Alle ore 20 del 7 dicembre 1990, alla presenza del Sindaco di Milano e delle massime autorità italiane ed europee, il pubblico elegante riempiva la platea, i palchi e le gallerie del Teatro alla Scala. Per la prima volta un sistema elettronico era stato utilizzato per assegnare tutti i posti. Teatro strapieno e nessun doppio. La biglietteria Charta, completamente italiana, faceva in suo ingresso nel palcoscenico più famoso del mondo.
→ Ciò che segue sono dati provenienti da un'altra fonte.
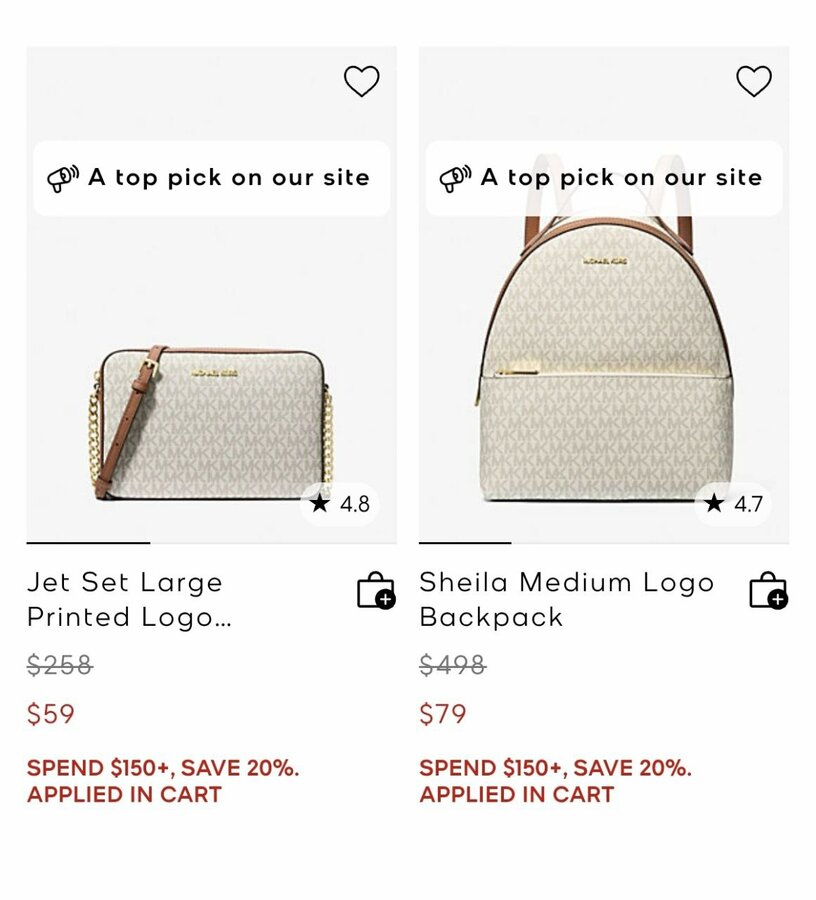
Task: Open the Jet Set Spend $150+ promo
Action: [163, 781]
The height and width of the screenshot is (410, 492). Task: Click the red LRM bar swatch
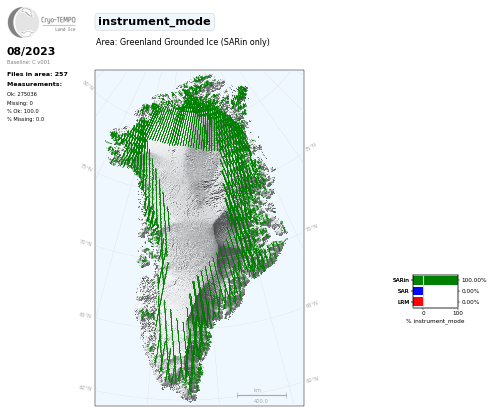tap(418, 302)
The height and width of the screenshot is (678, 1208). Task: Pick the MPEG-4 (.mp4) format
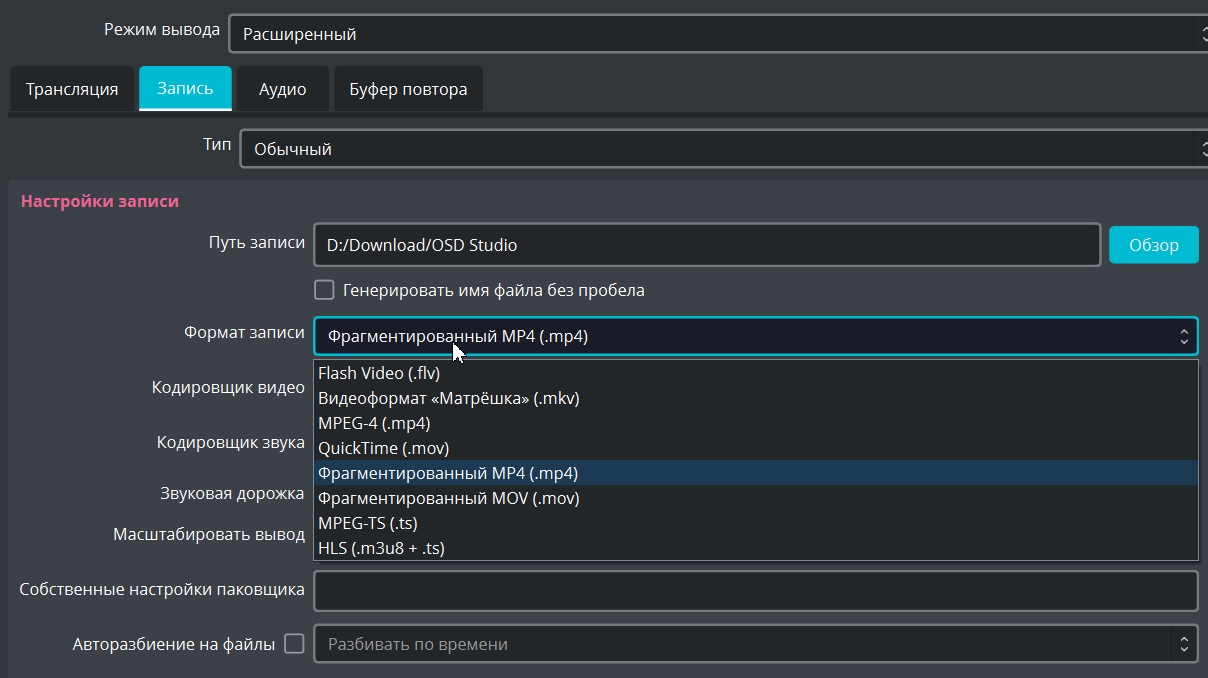coord(374,423)
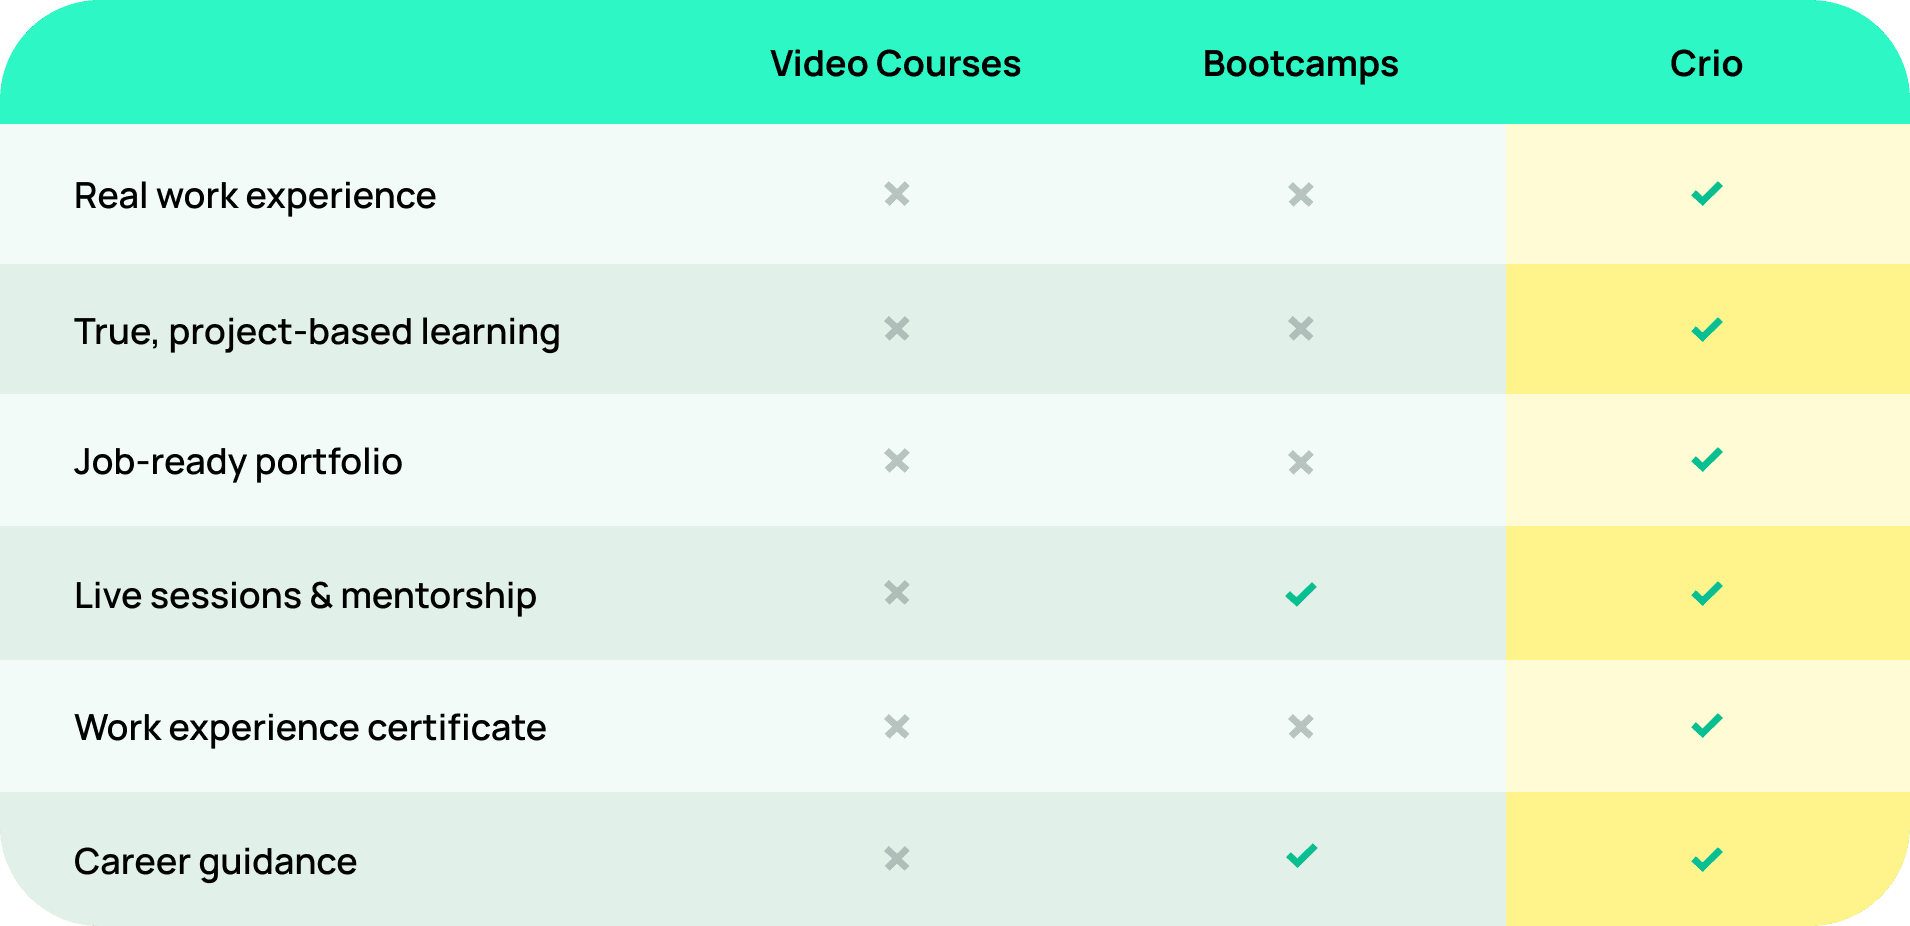Select the Video Courses column header
1910x926 pixels.
[x=895, y=64]
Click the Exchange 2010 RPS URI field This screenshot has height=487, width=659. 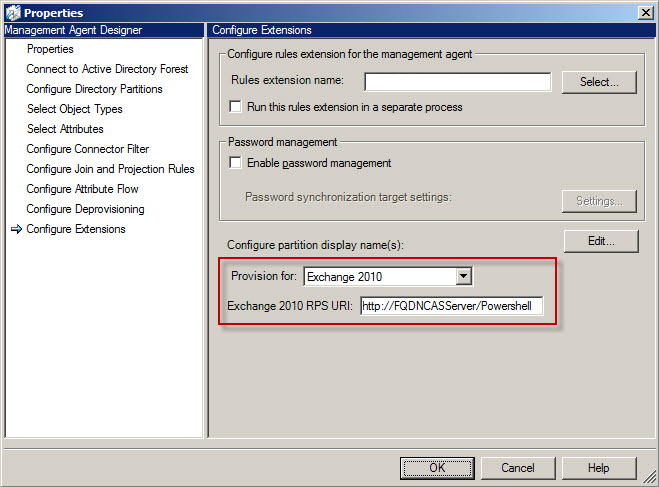click(x=451, y=307)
Articoli su tutti i giornali ma, il più strabiliante, fu quello di due intere pagine della prestigiosa rivista teatrale Hystrio che parlava di tecnologia e inaugurò, per l’occasione, una rubrica intitolata Technè. “Una biglietteria del Duemila per la Scala. L'elettronica ormai ti sistema a teatro. In questa intervista il costruttore del moderno dispositivo per la prenotazione dei posti nel tempio della lirica racconta le fasi di un'avventura tecnologica che è stata coronata dal successo”.
Il Teatro alla Scala |
Il costruttore ero io. Non solo il costruttore ma anche il titolare della micro-impresa che aveva osato sfidare Milano, con una operazione di tecnologia e di immagine degna di una multinazionale. Sono passati ventuno anni da allora. Per la prima volta mi accingo a raccontare quella storia, comprese le parti più riservate e gli sviluppi prestigiosi. I fatti e le vicende che mi consentirono, in pochi anni, di diventare il leader dei sistemi elettronici di biglietteria, partendo da zero.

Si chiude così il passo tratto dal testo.